Alhamdulillah… Astro, kini telah tiada. Tidak ada yang sedih dengan hal itu. Astro datang ke Indonesia sebagai perusak acara dan trend. Dimulai dari MONOPOLI LIGA INGGRIS, yang berakibat pada pembelaan oleh PT Direct Vision, yang mengatakan bahwa mereka menang tender. Namun ternyata terbukti bahwa Astro melakukan itu dengan SUAP. Hanya saja pihak ASTRO dan kawan-kawannya yang kalau ndak salah memang dibackup oleh Malaysia yang ber-adat maling dan suka klaim itu boleh bergembira.. Pihak mereka masih boleh bergembira bahwa mereka masih melihat bahwa Masyarakat indonesia belum bisa menikmati Liga Inggris. Selamat bergembira..
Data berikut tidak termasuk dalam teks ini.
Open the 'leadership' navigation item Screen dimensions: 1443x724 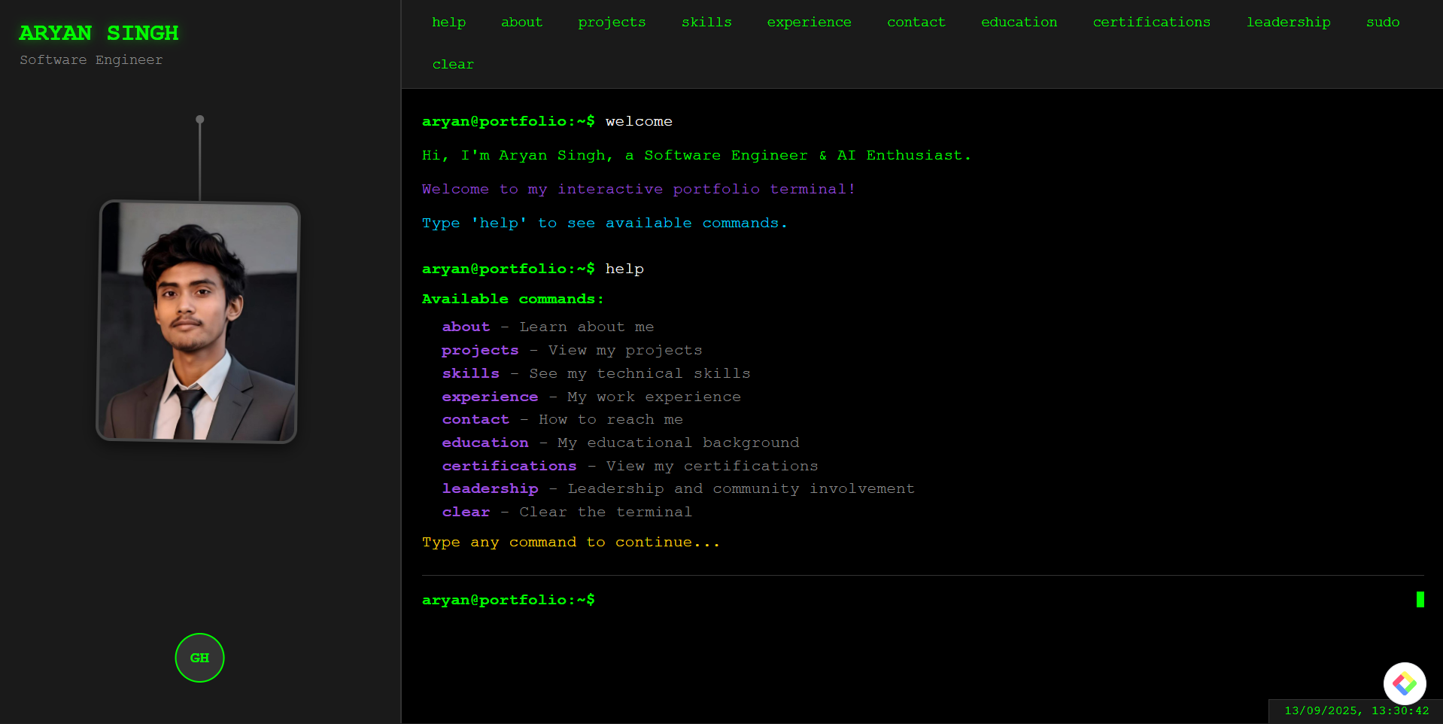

Saya masih ingat ketika Vice President Corporate Communication Astro Halim Mafhudz mengatakan :”Setelah kita tahu maka kita blok semua, supaya hacker tersebut nggak bisa masuk kemana-mana” saat situs ASTRO disikat orang..

Dan ternyata sekarang merekalah yang benar-benar tidak bisa kemana-mana.. gimana bapak-bapak Astro?